U.S. Sen. Barbara Mikulski, D-Md., met with U.S. Supreme Court nominee Merrick Garland on Wednesday, as it remains unclear if President Barack Obama’s pick for a vacant seat will be considered before November’s general election.
“I am doing the job that I was elected to do by the people of Maryland,” Mikulski, a Democrat, said after the meeting in a written statement.
Senate Republicans have taken the position that the next president should choose a replacement for the late Justice Antonin Scalia, who died in February.
Mikulski is retiring in January, after serving for 30 years in the Senate.
Two Maryland lawmakers are vying to replace her: U.S. Rep. Chris Van Hollen, D-8th, and state Delegate Kathy Szeliga, R-Baltimore County.
Van Hollen said the Senate should act, regardless of whether it’s an election year.
“Majority Leader [Mitch] McConnell and the Senate Judiciary Committee must schedule a hearing and allow a timely up-or-down vote on the President’s nominee,” Van Hollen said in a statement. “Anything less would be a total abdication of the Senate’s constitutional responsibilities.”
Szeliga did not specifically say if a hearing or vote should be held before or after the presidential election.
But she said Garland’s nomination has become far too politicized.
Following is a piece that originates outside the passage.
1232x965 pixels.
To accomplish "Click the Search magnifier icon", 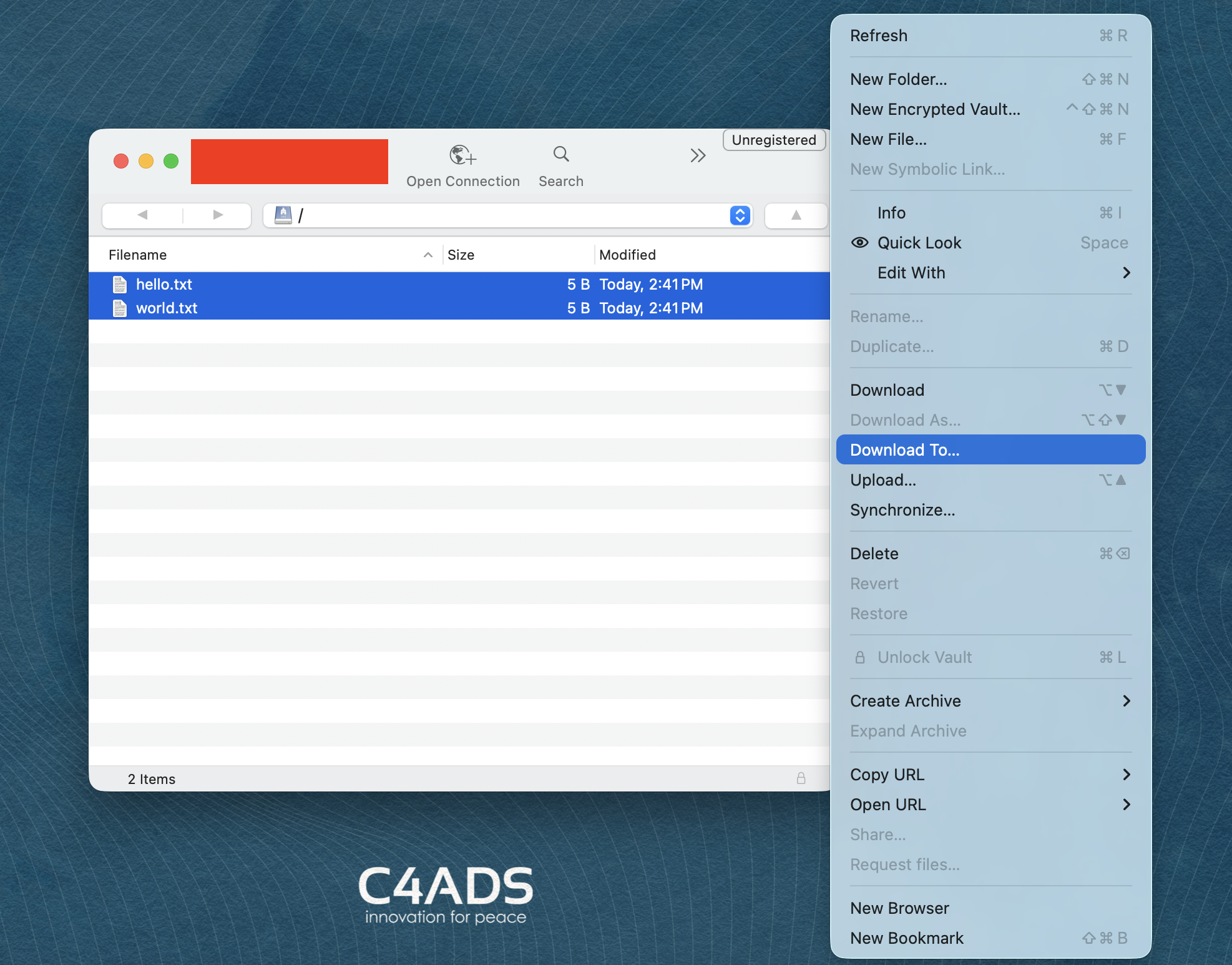I will click(x=560, y=154).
“What we are seeing right now with this Supreme Court nomination is partisan politics at its worst on both sides of the aisle. The president should not have politicized a Supreme Court appointment by nominating someone this close to a presidential election. And Senators should not refuse to even meet with the president’s nominee,” Szeliga said in a statement.
Part of the debate over Garland’s nomination includes discussion about whether the U.S. Constitution clearly mandates a vote within a president’s tenure.
In a March interview, Szeliga said the Senate “should follow the Constitution,” which does not give any timeline for the nomination process. Szeliga also noted that Democratic leaders, including Obama and Vice President Joe Biden, have previously argued against Supreme Court nomination hearings during election seasons.
“If you look back at what President Obama said and what Chuck Schumer said and what other leading Democrats in the U.S. Senate have said in the past, you can look for direction on following the lead of those very leaders who said that the election year politicizing of Supreme Court justices is not good for our country,” Szeliga said in March.
Van Hollen stressed the need for a full bench of nine justices and emphasized Garland’s credentials.
“Judge Garland is a widely respected public servant who has proven his loyalty to his country and the law throughout his impressive career,” Van Hollen said in a statement. “Confirmed to the U.S. Court of Appeals for the District of Columbia Circuit in a 76-23 Senate vote with majority support from both parties, his ability to apply the law fairly has already been endorsed by Republicans and Democrats.”
While Mikulski said she is still weighing Garland’s credentials to make an “independent judgment,” she thinks a hearing and vote are in order — before she leaves office in January.
“Let’s hold a hearing and hold a vote on the Senate floor. I am doing my job. Now do your jobs,” Mikulski said in a statement directed to Senate colleagues after her morning meeting with Garland.